Love knows no borders in The Constant Gardener.
In Fernando Meirelles’ adaptation of John Le Carré’s The Constant Gardener, Justin Quayle (Ralph Fiennes) is Kenyan-based diplomat searching for the truth behind the death of his wife (played by Rachel Weisz in an Oscar-winning turn). Fueled by his personal grief, Quayle travels across Europe and Africa for clues to her fate and uncovers in the process an international conspiracy of corporate greed and political corruption. For USA Today, this global thriller “offers passion, betrayal, gorgeous cinematography, social commentary, stellar performances and clever wit puts it in a special category near perfection.”
Atomic Blonde gives us a spy for a new generation.
David Leitch’s Atomic Blonde proves that international thrillers are not just the province of men anymore.
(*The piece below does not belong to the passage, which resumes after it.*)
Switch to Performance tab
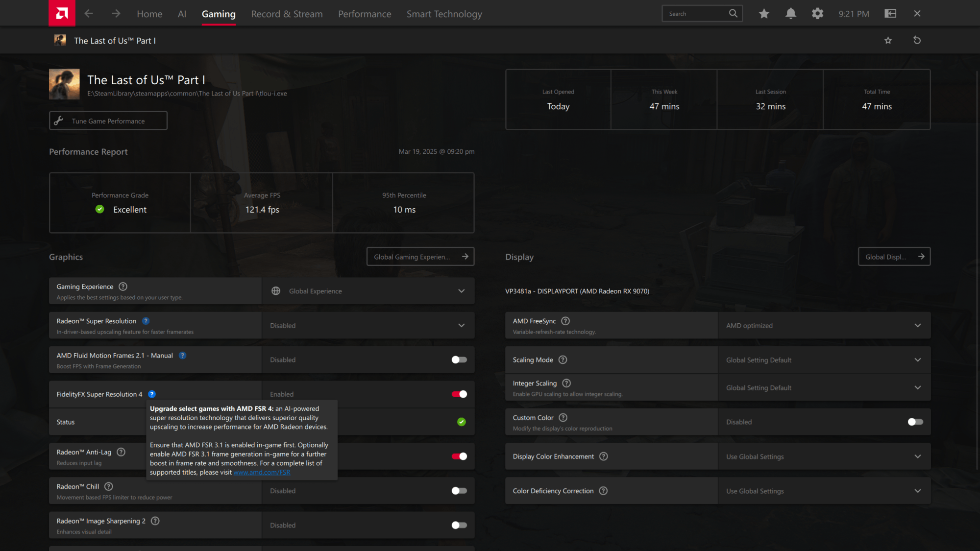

Charlize Theron explodes on the screen as Lorraine Broughton, an adrenaline-fueled MI6 agent sent to Berlin to retrieve a dossier of spies before it falls into the wrong hands. Set in the anything-goes world of Berlin just weeks before the Wall comes down, the film completely revitalizes the tradition of Cold War espionage with Theron performing, according to The Observer, “the cold-as-ice secret agent shtick backwards, and in red patent-leather stilettos, in the hugely engaging spy-vs-spy thriller.”
Hanna travels the world to find the truth.
Joe Wright’s action epic Hanna cast Saoirse Ronan as a teen assassin raised by her ex-CIA father (Eric Bana) in the wilderness. When a rogue CIA director (Cate Blanchett) tracks them down, Hanna moves from the arctic wild to the Moroccan desert, finally ending up in an abandoned amusement park in East Berlin, all in an effort to discover the truth about her origin. Part international thriller, part fairy tale, the story is all about the title character. “What keeps us hooked is Ronan,” writes New York Magazine. “And the tension she creates between Hanna’s inhumanly agile body and quizzical eyes, which turn cold only when she pulls the trigger.”